Speaker
Description
Recent studies [1, 2] have revealed the remarkable potential of optimized low-dimensional liquid para-H2 moderators in enhancing cold neutron brightness compared to voluminous moderators. In this research, we introduce a novel analytic approach to calculate the brightness of such moderators. Our findings demonstrate that as the brightness gain is the near-the-surface effect, the high-aspect ratio rectangular cold para-H2 moderators offer even higher cold neutron brightness then the moderator optimized for ESS [3]. We demonstrate that solely the "geometrical" low dimensionality of moderators is not sufficient for achieving substantial brightness gains and that the "physical" low-dimensionality on the scale of the mean free path of thermal neutrons is required. The obtained results are in excellent agreement with MCNP calculations.
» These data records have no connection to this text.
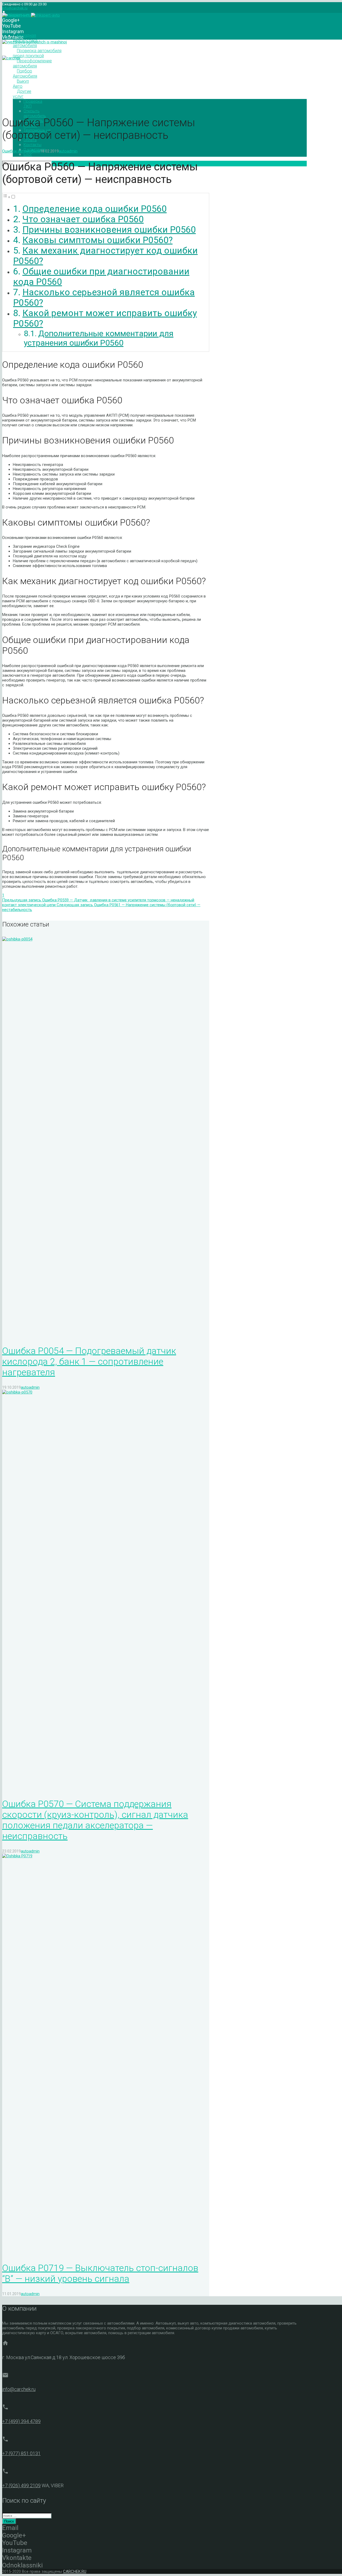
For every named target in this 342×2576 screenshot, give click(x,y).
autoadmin (68, 151)
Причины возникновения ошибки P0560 (109, 229)
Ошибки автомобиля (21, 151)
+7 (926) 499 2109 (21, 2485)
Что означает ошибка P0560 (83, 219)
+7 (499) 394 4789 (21, 2421)
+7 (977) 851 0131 (21, 2453)
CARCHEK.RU (74, 2571)
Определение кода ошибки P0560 (94, 209)
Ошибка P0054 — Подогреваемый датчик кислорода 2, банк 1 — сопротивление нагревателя (89, 1361)
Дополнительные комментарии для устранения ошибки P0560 (98, 338)
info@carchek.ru (15, 8)
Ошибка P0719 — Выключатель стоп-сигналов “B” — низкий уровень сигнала (100, 2273)
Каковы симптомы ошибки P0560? (97, 240)
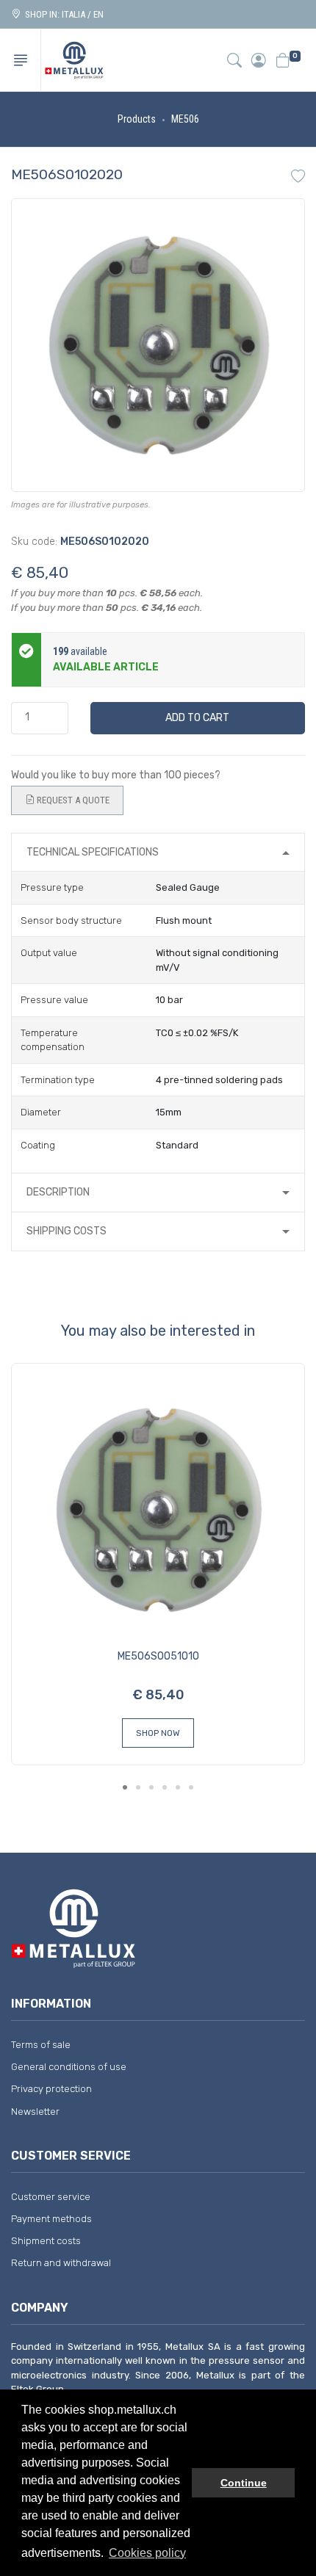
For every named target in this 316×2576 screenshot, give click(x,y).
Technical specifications (92, 852)
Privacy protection (51, 2088)
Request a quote (72, 800)
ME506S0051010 (158, 1656)
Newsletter (35, 2111)
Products (137, 119)
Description (58, 1192)
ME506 (185, 119)
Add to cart (197, 718)
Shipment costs (46, 2240)
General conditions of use (68, 2066)
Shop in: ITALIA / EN (62, 14)
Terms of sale (41, 2044)
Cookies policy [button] (147, 2553)
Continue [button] (243, 2483)
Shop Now (158, 1733)
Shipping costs (66, 1231)
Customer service (50, 2196)
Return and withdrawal (61, 2262)
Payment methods (51, 2218)
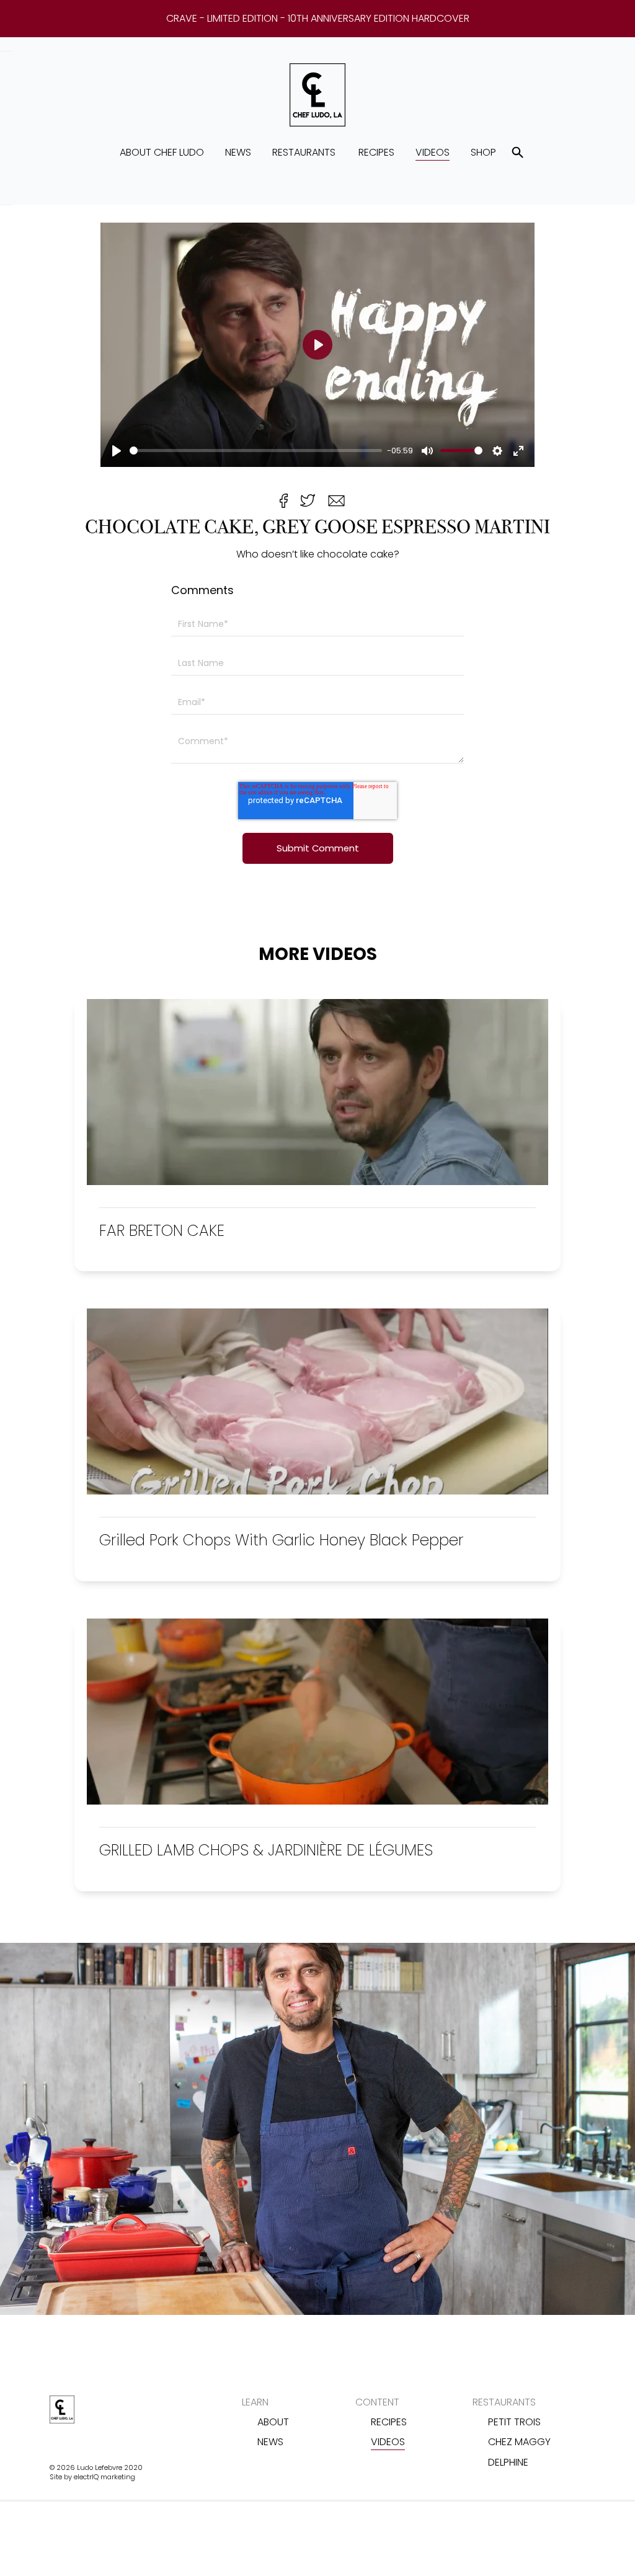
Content (377, 2402)
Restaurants (303, 152)
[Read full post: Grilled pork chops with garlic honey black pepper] (317, 1491)
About (273, 2422)
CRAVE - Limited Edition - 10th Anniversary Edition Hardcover (317, 18)
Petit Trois (514, 2422)
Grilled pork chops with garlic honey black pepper (281, 1540)
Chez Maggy (519, 2442)
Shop (483, 152)
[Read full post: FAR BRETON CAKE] (317, 1182)
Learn (255, 2402)
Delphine (508, 2462)
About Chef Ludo (162, 152)
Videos (432, 152)
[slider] (256, 450)
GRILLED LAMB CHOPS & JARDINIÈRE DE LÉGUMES (266, 1850)
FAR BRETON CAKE (161, 1230)
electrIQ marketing (104, 2477)
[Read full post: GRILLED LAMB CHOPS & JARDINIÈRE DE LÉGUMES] (317, 1801)
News (238, 152)
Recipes (376, 152)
To address the trade-off between brightness gain and neutron beam intensity in low-dimensional liquid para-H2 moderators, we propose the chessboard-like and the staircase-like assemblies of moderators with a well-developed total surface. This configuration ensures wide, intense neutron beams while preserving the high brightness of the narrow moderator.
The stacked staircase moderator geometry offers a solution to partially overcome the limitations posed by the inhomogeneous thermal neutron flux distribution around the reactor core or spallation source target. By implementing this geometry, it becomes possible to achieve brightness gains ranging from 2.5 to 3.5 times when compared to single flat para-H2 moderators of the same width.